Ishii Aasami, Nonaka Takashi, Taniguchi Sayuri, Saito Taro, Arai Tetsuaki, Mann David, Iwatsubo Takeshi, Hisanaga Shin-Ichi, Goedert Michel, Hasegawa Masato
Department of Molecular Neurobiology, Tokyo Institute of Psychiatry, 2-1-8 Kamikitazawa, Setagaya-ku, Tokyo 156-8585, Japan.
FEBS Lett. 2007 Oct 2;581(24):4711-7. doi: 10.1016/j.febslet.2007.08.067. Epub 2007 Sep 6.
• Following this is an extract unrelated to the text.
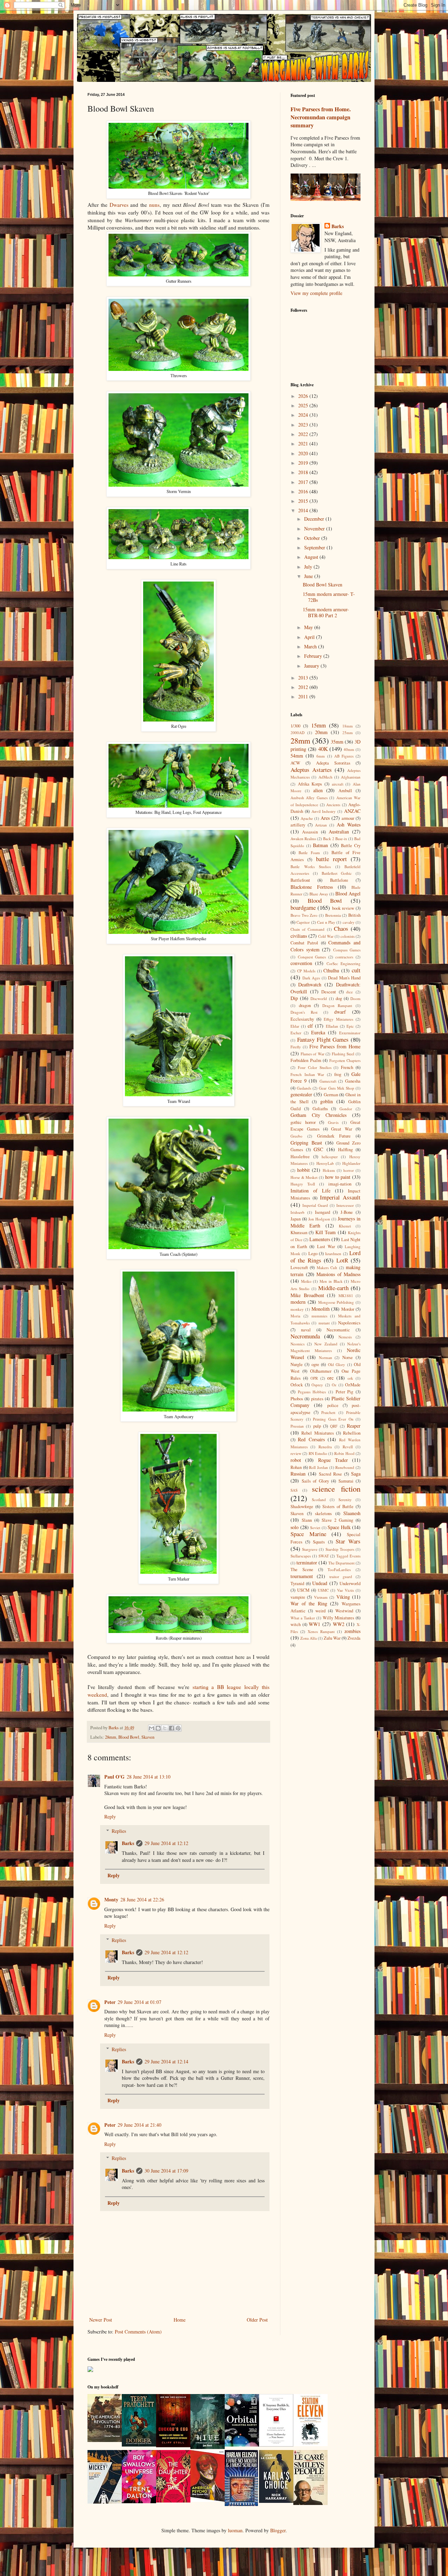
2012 (303, 687)
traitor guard (340, 1576)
In Lewy body diseases and multiple system atrophy, alpha-synuclein is hyperphosphorylated at Ser129, suggesting a role in pathogenesis. Here, we report purification of the protein kinase in rat brain that phosphorylates Ser129 and its identification as casein kinase-2 (CK2). We show that most of the activity can be inhibited by heparin, an inhibitor of CK2. Phosphorylated Ser129 was detected in primary cultured neurons and inhibited by CK2 inhibitors. In some cases of Lewy body disease, CK2-like immunoreactivity was recovered in the sarkosyl-insoluble fraction, which was enriched in phosphorylated alpha-synuclein. Taken together, these findings suggest that CK2 may be involved in the hyperphosphorylation of alpha-synuclein in alpha-synucleinopathies.
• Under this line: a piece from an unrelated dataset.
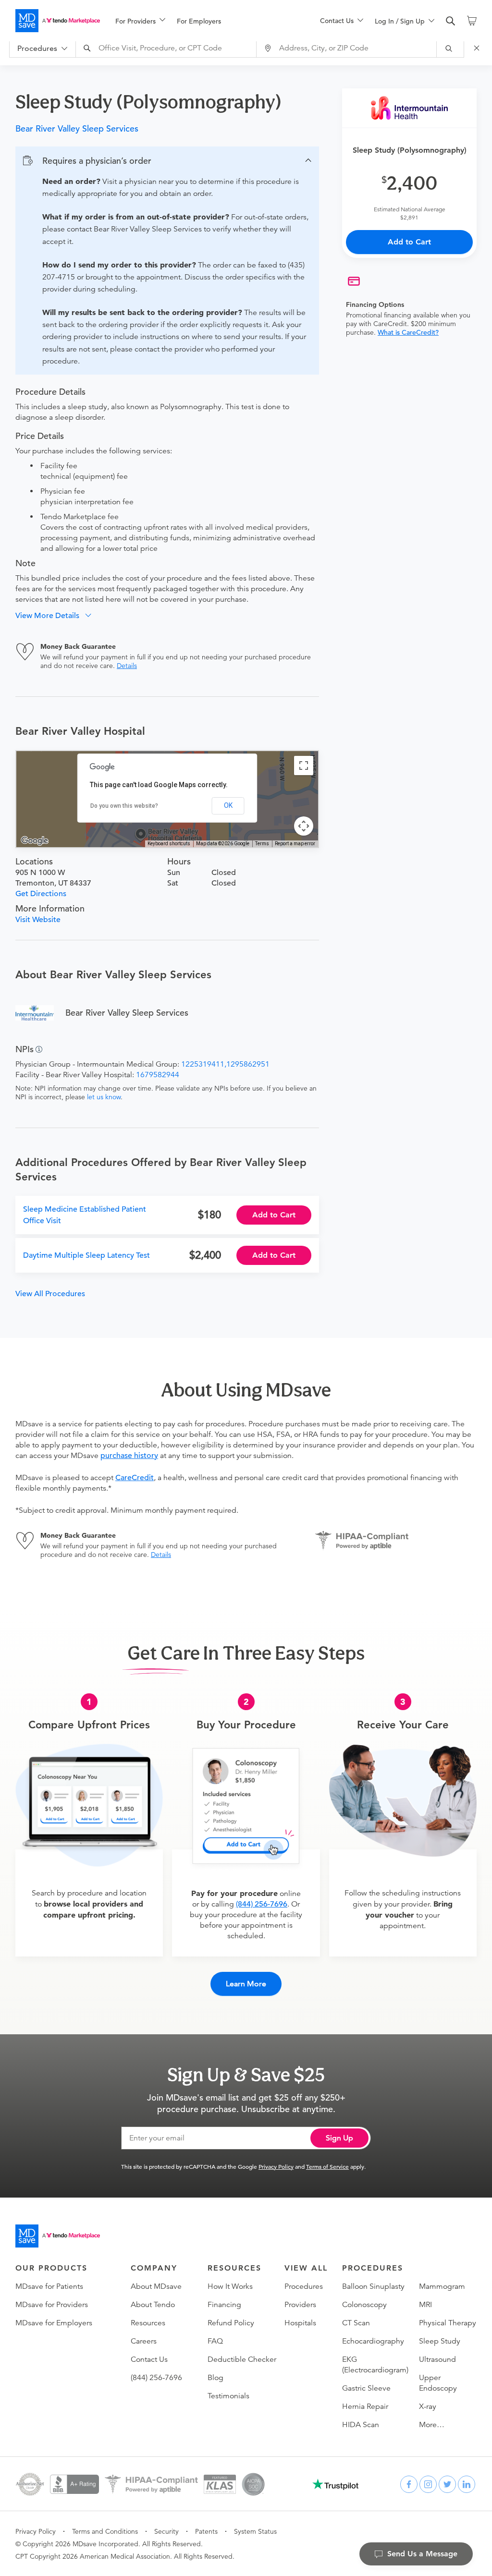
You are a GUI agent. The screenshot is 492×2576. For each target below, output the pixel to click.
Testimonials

在路易体病和多系统萎缩中,α-突触核蛋白在丝氨酸129位点发生过度磷酸化,提示其在发病机制中起作用。在此,我们报告了大鼠脑中使丝氨酸129磷酸化的蛋白激酶的纯化,并鉴定其为酪蛋白激酶2(CK2)。我们发现大部分活性可被CK2抑制剂肝素抑制。在原代培养的神经元中检测到磷酸化的丝氨酸129,且其被CK2抑制剂所抑制。在某些路易体病病例中,在富含磷酸化α-突触核蛋白的 Sarkosyl不溶性组分中恢复了CK2样免疫反应性。综上所述,这些发现表明CK2可能参与了α-突触核蛋白病中α-突触核蛋白的过度磷酸化。